The heterogeneity of gastro-entero-pancreatic neuroendocrine tumours (GEP-NETs) mandates a personalised approach to treatment with radionuclides. The following guidelines formulated for Australasian clinical practice are the first to advocate radionuclide therapy of GEP-NET patients as a standard treatment option. In the United States, National Comprehensive Cancer Network NCCN Clinical Practice Guidelines for NETs (Version 1, 2008) do not address radionuclide therapy. The European Neuroendocrine Tumour Society (ENETS) Guidelines,[1] do not currently recommend radiopeptide therapy, since it is practised only in a few specialised centres and is regarded as not yet being accessible to NET patients throughout Europe.

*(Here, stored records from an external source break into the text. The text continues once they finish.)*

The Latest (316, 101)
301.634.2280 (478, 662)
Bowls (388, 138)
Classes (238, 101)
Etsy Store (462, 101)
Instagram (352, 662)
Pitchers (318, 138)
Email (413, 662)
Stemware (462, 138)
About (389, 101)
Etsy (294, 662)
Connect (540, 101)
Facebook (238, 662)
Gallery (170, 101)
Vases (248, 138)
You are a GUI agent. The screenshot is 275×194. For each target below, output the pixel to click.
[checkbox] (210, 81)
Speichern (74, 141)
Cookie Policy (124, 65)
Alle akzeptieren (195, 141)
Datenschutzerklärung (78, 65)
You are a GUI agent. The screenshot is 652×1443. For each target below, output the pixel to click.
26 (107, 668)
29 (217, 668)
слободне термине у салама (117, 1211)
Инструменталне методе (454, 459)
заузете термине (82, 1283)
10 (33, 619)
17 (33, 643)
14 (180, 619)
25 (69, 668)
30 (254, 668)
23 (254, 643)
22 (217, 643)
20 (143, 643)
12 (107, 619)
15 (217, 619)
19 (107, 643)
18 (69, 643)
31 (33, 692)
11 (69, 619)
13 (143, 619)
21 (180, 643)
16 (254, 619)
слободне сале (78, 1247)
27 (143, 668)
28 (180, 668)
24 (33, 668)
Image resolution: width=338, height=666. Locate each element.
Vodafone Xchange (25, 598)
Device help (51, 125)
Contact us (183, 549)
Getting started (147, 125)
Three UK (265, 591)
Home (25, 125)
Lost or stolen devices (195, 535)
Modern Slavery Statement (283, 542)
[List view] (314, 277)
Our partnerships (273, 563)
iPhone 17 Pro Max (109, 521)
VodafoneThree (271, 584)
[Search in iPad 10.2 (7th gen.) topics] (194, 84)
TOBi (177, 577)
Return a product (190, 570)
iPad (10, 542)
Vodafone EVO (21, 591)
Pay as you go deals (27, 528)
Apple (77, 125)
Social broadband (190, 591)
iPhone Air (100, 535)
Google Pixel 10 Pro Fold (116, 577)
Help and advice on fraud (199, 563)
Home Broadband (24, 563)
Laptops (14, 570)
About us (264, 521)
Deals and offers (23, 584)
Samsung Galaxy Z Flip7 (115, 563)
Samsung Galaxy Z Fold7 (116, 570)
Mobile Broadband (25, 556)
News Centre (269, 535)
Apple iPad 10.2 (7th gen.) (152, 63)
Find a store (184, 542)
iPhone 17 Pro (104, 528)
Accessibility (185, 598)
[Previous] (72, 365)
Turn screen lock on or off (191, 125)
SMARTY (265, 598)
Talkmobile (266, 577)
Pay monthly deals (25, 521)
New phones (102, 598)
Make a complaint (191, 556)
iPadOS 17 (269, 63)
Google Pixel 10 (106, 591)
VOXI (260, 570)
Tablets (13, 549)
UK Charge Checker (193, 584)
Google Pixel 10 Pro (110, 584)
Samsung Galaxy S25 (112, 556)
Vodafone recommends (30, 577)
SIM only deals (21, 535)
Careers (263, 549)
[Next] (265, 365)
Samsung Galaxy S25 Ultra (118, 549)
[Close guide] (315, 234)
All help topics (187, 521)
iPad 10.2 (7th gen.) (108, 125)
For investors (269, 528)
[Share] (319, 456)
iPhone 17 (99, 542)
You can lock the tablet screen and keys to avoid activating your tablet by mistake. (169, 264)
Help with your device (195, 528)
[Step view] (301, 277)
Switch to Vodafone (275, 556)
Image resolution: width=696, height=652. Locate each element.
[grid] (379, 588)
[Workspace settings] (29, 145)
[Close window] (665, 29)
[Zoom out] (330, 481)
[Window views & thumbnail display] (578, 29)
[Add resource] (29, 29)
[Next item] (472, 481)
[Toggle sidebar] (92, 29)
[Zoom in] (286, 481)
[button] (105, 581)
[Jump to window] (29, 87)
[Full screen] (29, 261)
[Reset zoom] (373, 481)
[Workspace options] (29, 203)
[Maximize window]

Largely retrospective series of 177Lu-octreotate radiopeptide therapy in a total of over 500 patients with GEP-NETs report response rates of almost 50%.[2] However, no multicentre randomised controlled trials have been published.

Small clinical trials in Australasia using therapeutic activities of the primarily diagnostic agent 111In-octreotide (Octreoscan®) showed some stabilisation of progressive metastatic NETs, but the response was relatively short-lived and the agent expensive.[3] The therapeutic use of 111In-octreotide is now restricted to highly selected patients with predominant NET bone marrow infiltration.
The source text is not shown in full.